#### Assigned task
Determine which lines of the records include the word "text", and copy them.

#### Records supplied
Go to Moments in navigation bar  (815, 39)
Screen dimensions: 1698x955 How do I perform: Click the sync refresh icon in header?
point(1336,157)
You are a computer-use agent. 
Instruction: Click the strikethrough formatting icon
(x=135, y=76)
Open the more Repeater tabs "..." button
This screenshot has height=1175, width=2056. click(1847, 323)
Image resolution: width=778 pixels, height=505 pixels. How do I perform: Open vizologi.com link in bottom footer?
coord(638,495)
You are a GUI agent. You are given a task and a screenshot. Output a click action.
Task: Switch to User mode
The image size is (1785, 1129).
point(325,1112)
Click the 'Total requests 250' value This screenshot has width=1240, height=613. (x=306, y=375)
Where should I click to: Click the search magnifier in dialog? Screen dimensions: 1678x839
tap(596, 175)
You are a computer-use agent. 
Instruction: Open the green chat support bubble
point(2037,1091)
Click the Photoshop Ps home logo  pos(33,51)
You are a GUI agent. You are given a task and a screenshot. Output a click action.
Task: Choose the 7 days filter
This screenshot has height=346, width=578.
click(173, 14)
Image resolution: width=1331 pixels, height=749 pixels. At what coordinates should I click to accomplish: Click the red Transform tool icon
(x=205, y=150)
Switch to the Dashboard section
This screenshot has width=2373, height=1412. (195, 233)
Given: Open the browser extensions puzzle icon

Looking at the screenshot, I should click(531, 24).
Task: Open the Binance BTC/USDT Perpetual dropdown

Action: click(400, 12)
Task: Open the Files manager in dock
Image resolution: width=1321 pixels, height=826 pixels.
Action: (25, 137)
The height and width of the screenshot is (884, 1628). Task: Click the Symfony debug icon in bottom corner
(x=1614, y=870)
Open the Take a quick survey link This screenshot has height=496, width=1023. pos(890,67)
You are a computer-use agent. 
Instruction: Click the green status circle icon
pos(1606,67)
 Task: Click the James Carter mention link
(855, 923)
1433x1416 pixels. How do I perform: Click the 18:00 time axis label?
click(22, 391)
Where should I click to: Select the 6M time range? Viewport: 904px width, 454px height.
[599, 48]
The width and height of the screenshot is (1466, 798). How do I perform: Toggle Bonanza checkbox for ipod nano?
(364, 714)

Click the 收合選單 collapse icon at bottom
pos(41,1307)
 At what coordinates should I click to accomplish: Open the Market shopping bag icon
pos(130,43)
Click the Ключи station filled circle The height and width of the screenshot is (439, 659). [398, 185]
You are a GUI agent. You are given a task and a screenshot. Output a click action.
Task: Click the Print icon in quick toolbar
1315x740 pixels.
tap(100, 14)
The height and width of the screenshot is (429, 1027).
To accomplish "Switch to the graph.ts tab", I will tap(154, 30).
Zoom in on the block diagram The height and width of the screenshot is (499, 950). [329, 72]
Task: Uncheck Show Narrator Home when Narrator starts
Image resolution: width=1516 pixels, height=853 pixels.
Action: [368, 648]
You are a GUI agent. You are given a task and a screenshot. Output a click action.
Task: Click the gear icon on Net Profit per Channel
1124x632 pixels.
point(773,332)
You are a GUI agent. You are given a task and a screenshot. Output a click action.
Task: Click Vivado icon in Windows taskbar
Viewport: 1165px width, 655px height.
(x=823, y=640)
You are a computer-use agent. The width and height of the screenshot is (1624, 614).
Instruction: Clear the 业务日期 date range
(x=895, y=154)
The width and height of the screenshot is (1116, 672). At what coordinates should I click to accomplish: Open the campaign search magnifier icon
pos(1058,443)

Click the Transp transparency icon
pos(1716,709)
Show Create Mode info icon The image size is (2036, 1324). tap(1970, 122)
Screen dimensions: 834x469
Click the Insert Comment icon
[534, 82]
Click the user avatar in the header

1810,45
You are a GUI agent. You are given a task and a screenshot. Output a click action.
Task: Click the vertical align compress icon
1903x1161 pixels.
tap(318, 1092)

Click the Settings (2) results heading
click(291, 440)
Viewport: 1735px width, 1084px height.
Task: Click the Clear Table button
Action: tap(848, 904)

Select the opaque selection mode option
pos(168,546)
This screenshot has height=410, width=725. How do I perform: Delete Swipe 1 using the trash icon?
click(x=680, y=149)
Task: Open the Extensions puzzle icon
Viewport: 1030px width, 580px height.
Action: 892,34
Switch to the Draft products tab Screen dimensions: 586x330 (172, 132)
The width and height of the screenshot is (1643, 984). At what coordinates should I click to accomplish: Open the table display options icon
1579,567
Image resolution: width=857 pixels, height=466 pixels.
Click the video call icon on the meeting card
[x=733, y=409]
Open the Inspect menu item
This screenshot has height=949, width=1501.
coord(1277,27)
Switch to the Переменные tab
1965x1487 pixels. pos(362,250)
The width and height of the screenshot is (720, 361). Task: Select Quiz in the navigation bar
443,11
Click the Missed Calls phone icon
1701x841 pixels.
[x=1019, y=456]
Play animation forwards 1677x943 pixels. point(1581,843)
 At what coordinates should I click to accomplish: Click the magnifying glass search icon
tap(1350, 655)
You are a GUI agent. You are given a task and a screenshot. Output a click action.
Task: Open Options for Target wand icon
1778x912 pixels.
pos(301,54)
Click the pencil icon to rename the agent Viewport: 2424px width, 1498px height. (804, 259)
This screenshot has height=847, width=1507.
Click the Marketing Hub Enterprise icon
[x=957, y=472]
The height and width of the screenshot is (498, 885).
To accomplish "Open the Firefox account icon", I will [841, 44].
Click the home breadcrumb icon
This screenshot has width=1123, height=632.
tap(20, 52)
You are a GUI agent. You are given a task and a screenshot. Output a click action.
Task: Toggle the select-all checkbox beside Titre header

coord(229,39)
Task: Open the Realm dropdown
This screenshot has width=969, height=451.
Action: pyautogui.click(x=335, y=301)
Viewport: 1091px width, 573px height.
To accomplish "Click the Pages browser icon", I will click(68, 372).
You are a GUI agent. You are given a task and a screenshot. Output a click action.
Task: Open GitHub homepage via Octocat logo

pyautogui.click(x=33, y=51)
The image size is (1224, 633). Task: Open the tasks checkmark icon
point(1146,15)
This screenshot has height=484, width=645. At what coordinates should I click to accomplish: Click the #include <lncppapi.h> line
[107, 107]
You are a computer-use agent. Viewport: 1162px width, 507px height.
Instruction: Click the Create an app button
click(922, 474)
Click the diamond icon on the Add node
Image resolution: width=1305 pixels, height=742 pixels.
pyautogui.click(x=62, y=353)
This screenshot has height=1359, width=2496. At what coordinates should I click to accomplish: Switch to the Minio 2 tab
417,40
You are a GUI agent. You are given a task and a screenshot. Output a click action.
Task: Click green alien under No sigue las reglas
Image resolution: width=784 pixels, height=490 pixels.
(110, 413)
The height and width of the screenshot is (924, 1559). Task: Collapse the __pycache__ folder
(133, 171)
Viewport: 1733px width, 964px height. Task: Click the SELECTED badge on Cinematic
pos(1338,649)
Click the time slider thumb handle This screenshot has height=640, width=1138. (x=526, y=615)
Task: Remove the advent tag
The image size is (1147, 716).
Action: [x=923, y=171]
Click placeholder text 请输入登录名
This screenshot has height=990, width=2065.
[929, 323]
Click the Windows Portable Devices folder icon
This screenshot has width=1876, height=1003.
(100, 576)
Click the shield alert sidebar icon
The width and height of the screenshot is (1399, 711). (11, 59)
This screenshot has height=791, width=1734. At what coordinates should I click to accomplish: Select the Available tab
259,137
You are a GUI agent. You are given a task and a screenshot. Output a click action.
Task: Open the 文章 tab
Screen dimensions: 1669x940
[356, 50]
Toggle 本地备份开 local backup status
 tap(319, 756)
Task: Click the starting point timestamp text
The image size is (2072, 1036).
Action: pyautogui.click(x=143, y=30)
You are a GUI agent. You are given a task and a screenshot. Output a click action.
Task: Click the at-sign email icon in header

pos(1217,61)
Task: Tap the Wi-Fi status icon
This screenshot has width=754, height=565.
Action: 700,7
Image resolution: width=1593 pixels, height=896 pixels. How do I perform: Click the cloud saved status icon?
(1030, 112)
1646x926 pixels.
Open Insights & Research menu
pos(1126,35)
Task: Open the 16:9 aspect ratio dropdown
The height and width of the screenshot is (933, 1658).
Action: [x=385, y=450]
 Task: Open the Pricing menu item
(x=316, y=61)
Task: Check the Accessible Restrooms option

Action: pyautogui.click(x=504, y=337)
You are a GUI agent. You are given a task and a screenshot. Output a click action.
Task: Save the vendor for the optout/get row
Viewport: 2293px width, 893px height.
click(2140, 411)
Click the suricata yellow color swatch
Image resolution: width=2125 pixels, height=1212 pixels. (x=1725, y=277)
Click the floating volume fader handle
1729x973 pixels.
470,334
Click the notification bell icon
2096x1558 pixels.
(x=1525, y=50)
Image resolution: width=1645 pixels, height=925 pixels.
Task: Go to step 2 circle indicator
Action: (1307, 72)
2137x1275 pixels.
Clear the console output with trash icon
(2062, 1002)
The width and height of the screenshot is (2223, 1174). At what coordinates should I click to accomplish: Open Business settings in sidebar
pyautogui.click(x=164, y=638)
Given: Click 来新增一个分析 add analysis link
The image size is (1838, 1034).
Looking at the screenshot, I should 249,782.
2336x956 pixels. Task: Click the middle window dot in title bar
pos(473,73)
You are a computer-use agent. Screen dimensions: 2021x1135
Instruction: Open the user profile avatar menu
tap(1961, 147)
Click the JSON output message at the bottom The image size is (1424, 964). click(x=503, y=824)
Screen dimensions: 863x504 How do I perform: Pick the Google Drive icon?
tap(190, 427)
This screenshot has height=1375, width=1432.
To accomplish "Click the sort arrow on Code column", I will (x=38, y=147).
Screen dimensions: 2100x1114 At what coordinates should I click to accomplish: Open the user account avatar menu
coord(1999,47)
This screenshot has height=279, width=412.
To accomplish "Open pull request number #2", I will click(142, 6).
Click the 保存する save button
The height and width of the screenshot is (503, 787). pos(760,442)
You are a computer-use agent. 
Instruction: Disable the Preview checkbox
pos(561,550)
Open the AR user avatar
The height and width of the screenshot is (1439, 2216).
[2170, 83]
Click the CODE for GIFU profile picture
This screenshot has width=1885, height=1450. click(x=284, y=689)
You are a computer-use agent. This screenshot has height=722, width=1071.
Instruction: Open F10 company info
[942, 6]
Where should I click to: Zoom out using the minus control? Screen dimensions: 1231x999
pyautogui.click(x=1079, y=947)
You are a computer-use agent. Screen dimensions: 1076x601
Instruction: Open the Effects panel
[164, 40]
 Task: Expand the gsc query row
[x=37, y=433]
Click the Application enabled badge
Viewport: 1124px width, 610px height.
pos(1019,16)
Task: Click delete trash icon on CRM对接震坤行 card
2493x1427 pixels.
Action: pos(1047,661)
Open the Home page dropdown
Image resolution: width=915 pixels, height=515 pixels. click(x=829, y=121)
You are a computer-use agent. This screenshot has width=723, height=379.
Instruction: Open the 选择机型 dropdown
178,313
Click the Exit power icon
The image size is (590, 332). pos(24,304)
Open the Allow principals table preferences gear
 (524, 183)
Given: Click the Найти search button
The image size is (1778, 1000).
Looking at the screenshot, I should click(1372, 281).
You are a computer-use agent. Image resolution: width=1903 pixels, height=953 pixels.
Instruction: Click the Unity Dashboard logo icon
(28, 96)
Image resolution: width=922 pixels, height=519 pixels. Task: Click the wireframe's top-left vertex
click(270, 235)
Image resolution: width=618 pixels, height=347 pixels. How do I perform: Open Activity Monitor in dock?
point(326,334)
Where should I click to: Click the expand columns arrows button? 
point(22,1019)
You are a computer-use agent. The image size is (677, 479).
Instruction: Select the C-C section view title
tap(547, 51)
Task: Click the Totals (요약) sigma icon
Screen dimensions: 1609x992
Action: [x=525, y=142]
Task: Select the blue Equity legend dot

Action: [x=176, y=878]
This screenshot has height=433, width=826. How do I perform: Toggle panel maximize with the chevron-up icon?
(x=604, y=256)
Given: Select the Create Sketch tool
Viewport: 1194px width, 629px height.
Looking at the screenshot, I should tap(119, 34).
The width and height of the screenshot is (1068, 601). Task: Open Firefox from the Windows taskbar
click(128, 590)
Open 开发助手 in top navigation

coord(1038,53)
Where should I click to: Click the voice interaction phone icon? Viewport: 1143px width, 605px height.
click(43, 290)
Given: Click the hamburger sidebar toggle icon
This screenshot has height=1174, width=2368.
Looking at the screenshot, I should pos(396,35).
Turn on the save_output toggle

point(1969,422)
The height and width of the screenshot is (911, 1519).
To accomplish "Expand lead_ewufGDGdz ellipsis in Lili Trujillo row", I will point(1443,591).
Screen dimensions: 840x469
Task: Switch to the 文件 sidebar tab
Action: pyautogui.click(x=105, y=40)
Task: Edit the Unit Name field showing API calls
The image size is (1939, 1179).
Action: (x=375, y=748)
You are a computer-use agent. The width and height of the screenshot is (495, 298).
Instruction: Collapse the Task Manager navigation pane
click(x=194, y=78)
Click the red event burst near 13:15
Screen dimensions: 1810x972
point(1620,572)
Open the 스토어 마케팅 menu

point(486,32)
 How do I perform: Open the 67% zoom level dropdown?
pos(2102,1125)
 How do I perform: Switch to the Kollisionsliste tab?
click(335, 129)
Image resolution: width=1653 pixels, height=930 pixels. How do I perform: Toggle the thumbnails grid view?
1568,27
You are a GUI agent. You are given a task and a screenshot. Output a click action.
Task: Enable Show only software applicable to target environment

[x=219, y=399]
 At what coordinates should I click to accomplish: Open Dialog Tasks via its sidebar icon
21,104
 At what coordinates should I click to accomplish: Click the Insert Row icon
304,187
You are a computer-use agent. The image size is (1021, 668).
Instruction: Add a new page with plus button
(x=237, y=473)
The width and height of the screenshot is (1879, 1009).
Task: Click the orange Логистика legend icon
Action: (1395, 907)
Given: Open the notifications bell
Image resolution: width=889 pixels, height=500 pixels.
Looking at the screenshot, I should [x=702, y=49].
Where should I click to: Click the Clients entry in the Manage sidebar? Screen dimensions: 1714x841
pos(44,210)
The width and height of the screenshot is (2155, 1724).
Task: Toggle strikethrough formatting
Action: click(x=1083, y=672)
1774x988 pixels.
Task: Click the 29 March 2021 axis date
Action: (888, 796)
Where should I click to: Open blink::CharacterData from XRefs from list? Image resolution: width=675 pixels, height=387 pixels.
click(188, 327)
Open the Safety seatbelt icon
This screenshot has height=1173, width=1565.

#### Task response
Click placeholder text 请输入登录名
Task: Click the starting point timestamp text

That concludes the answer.